> _Data to process_

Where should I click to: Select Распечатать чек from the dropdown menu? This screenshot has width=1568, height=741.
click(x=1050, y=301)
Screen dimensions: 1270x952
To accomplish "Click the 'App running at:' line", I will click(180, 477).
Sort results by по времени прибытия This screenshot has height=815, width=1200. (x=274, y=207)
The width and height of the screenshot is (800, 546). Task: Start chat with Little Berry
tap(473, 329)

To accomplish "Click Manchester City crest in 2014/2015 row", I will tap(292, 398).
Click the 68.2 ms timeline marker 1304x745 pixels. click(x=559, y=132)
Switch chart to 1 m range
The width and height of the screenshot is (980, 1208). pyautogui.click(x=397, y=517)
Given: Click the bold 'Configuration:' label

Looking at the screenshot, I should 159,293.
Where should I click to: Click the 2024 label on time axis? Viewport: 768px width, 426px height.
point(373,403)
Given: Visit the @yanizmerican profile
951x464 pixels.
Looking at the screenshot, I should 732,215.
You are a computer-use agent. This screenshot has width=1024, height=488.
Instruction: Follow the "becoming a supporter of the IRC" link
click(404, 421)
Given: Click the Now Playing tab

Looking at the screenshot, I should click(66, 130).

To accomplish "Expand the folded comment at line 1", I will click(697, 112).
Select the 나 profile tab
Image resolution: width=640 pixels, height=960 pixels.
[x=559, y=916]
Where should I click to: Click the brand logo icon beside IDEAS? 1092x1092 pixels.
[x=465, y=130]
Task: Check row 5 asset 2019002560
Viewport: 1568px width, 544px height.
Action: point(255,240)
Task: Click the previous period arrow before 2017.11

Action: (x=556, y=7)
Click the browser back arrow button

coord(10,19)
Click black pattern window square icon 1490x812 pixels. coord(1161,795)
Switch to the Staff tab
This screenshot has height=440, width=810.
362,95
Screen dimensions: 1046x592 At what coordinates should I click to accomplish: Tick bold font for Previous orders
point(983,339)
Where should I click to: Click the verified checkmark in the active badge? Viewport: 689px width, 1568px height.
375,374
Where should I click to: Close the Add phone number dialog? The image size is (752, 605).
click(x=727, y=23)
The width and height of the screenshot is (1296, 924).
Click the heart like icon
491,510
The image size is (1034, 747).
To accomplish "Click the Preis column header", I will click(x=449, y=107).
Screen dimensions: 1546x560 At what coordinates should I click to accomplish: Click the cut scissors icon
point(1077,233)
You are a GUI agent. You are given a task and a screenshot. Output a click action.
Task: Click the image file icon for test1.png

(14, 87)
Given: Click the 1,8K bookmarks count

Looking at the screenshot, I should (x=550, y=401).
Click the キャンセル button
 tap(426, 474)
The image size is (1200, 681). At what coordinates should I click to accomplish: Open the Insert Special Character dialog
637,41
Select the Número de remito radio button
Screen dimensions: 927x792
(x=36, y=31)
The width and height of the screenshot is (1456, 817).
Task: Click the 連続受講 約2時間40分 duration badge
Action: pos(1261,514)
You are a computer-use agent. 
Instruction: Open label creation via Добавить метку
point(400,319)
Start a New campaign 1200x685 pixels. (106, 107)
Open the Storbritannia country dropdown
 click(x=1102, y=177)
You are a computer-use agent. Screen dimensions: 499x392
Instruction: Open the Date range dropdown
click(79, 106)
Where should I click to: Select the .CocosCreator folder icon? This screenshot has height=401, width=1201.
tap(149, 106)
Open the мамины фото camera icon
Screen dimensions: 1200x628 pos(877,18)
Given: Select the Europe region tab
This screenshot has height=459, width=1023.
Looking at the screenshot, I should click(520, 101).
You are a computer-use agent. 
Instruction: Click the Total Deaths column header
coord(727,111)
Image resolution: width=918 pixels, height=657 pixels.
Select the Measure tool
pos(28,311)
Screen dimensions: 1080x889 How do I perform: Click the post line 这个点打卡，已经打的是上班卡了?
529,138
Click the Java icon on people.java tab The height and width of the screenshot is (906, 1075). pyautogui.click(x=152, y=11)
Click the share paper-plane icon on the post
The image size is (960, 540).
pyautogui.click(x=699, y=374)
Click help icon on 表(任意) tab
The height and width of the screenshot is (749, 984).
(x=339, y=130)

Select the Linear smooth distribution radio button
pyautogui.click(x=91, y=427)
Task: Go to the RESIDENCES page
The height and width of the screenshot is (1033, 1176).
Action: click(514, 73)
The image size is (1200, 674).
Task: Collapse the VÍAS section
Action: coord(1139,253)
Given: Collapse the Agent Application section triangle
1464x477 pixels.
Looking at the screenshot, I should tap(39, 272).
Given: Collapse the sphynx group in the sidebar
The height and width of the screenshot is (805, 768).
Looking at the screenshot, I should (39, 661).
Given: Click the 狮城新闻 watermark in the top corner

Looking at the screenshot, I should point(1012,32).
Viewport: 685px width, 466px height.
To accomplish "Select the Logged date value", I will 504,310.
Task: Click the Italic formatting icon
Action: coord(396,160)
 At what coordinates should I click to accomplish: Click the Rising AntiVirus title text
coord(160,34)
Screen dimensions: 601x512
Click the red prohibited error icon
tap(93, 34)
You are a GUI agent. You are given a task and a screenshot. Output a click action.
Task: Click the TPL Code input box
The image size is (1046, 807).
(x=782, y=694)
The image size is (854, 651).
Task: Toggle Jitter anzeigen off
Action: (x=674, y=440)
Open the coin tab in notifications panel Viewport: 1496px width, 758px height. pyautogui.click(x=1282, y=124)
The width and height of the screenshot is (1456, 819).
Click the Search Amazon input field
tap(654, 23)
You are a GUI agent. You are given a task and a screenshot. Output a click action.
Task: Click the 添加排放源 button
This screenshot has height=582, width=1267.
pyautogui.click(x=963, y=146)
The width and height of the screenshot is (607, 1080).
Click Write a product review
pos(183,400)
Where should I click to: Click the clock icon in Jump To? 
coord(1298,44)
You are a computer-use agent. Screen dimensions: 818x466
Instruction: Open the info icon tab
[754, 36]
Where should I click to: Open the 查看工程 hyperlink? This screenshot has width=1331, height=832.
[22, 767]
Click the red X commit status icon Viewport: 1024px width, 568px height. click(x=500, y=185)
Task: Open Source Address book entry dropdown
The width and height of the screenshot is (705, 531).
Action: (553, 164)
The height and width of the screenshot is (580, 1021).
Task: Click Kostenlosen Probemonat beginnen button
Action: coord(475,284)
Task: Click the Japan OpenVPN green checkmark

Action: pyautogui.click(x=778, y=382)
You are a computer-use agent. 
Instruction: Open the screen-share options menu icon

> _Activity_
Transcribe the records above exactly as they appear.

> _Output for this exercise_
Where should I click to: Select Распечатать чек from the dropdown menu? This screenshot has width=1568, height=741.
click(x=1050, y=301)
Screen dimensions: 1270x952
To accomplish "Click the 'App running at:' line", I will click(180, 477).
Sort results by по времени прибытия This screenshot has height=815, width=1200. (x=274, y=207)
The width and height of the screenshot is (800, 546). Task: Start chat with Little Berry
tap(473, 329)

To accomplish "Click Manchester City crest in 2014/2015 row", I will tap(292, 398).
Click the 68.2 ms timeline marker 1304x745 pixels. click(x=559, y=132)
Switch chart to 1 m range
The width and height of the screenshot is (980, 1208). pyautogui.click(x=397, y=517)
Given: Click the bold 'Configuration:' label

Looking at the screenshot, I should 159,293.
Where should I click to: Click the 2024 label on time axis? Viewport: 768px width, 426px height.
point(373,403)
Given: Visit the @yanizmerican profile
951x464 pixels.
Looking at the screenshot, I should 732,215.
You are a computer-use agent. This screenshot has width=1024, height=488.
Instruction: Follow the "becoming a supporter of the IRC" link
click(404, 421)
Given: Click the Now Playing tab

Looking at the screenshot, I should click(66, 130).

To accomplish "Expand the folded comment at line 1", I will click(697, 112).
Select the 나 profile tab
Image resolution: width=640 pixels, height=960 pixels.
[x=559, y=916]
Where should I click to: Click the brand logo icon beside IDEAS? 1092x1092 pixels.
[x=465, y=130]
Task: Check row 5 asset 2019002560
Viewport: 1568px width, 544px height.
Action: point(255,240)
Task: Click the previous period arrow before 2017.11

Action: (x=556, y=7)
Click the browser back arrow button

coord(10,19)
Click black pattern window square icon 1490x812 pixels. coord(1161,795)
Switch to the Staff tab
This screenshot has height=440, width=810.
362,95
Screen dimensions: 1046x592 At what coordinates should I click to accomplish: Tick bold font for Previous orders
point(983,339)
Where should I click to: Click the verified checkmark in the active badge? Viewport: 689px width, 1568px height.
375,374
Where should I click to: Close the Add phone number dialog? The image size is (752, 605).
click(x=727, y=23)
The width and height of the screenshot is (1296, 924).
Click the heart like icon
491,510
The image size is (1034, 747).
To accomplish "Click the Preis column header", I will click(x=449, y=107).
Screen dimensions: 1546x560 At what coordinates should I click to accomplish: Click the cut scissors icon
point(1077,233)
You are a GUI agent. You are given a task and a screenshot. Output a click action.
Task: Click the image file icon for test1.png

(14, 87)
Given: Click the 1,8K bookmarks count

Looking at the screenshot, I should (x=550, y=401).
Click the キャンセル button
 tap(426, 474)
The image size is (1200, 681). At what coordinates should I click to accomplish: Open the Insert Special Character dialog
637,41
Select the Número de remito radio button
Screen dimensions: 927x792
(x=36, y=31)
The width and height of the screenshot is (1456, 817).
Task: Click the 連続受講 約2時間40分 duration badge
Action: pos(1261,514)
You are a computer-use agent. 
Instruction: Open label creation via Добавить метку
point(400,319)
Start a New campaign 1200x685 pixels. (106, 107)
Open the Storbritannia country dropdown
 click(x=1102, y=177)
You are a computer-use agent. Screen dimensions: 499x392
Instruction: Open the Date range dropdown
click(79, 106)
Where should I click to: Select the .CocosCreator folder icon? This screenshot has height=401, width=1201.
tap(149, 106)
Open the мамины фото camera icon
Screen dimensions: 1200x628 pos(877,18)
Given: Select the Europe region tab
This screenshot has height=459, width=1023.
Looking at the screenshot, I should click(520, 101).
You are a computer-use agent. 
Instruction: Click the Total Deaths column header
coord(727,111)
Image resolution: width=918 pixels, height=657 pixels.
Select the Measure tool
pos(28,311)
Screen dimensions: 1080x889 How do I perform: Click the post line 这个点打卡，已经打的是上班卡了?
529,138
Click the Java icon on people.java tab The height and width of the screenshot is (906, 1075). pyautogui.click(x=152, y=11)
Click the share paper-plane icon on the post
The image size is (960, 540).
pyautogui.click(x=699, y=374)
Click help icon on 表(任意) tab
The height and width of the screenshot is (749, 984).
(x=339, y=130)

Select the Linear smooth distribution radio button
pyautogui.click(x=91, y=427)
Task: Go to the RESIDENCES page
The height and width of the screenshot is (1033, 1176).
Action: click(514, 73)
The image size is (1200, 674).
Task: Collapse the VÍAS section
Action: coord(1139,253)
Given: Collapse the Agent Application section triangle
1464x477 pixels.
Looking at the screenshot, I should tap(39, 272).
Given: Collapse the sphynx group in the sidebar
The height and width of the screenshot is (805, 768).
Looking at the screenshot, I should (39, 661).
Given: Click the 狮城新闻 watermark in the top corner

Looking at the screenshot, I should point(1012,32).
Viewport: 685px width, 466px height.
To accomplish "Select the Logged date value", I will 504,310.
Task: Click the Italic formatting icon
Action: coord(396,160)
 At what coordinates should I click to accomplish: Click the Rising AntiVirus title text
coord(160,34)
Screen dimensions: 601x512
Click the red prohibited error icon
tap(93, 34)
You are a GUI agent. You are given a task and a screenshot. Output a click action.
Task: Click the TPL Code input box
The image size is (1046, 807).
(x=782, y=694)
The image size is (854, 651).
Task: Toggle Jitter anzeigen off
Action: (x=674, y=440)
Open the coin tab in notifications panel Viewport: 1496px width, 758px height. pyautogui.click(x=1282, y=124)
The width and height of the screenshot is (1456, 819).
Click the Search Amazon input field
tap(654, 23)
You are a GUI agent. You are given a task and a screenshot. Output a click action.
Task: Click the 添加排放源 button
This screenshot has height=582, width=1267.
pyautogui.click(x=963, y=146)
The width and height of the screenshot is (607, 1080).
Click Write a product review
pos(183,400)
Where should I click to: Click the clock icon in Jump To? 
coord(1298,44)
You are a computer-use agent. Screen dimensions: 818x466
Instruction: Open the info icon tab
[754, 36]
Where should I click to: Open the 查看工程 hyperlink? This screenshot has width=1331, height=832.
[22, 767]
Click the red X commit status icon Viewport: 1024px width, 568px height. click(x=500, y=185)
Task: Open Source Address book entry dropdown
The width and height of the screenshot is (705, 531).
Action: (553, 164)
The height and width of the screenshot is (580, 1021).
Task: Click Kostenlosen Probemonat beginnen button
Action: coord(475,284)
Task: Click the Japan OpenVPN green checkmark

Action: pyautogui.click(x=778, y=382)
You are a computer-use agent. 
Instruction: Open the screen-share options menu icon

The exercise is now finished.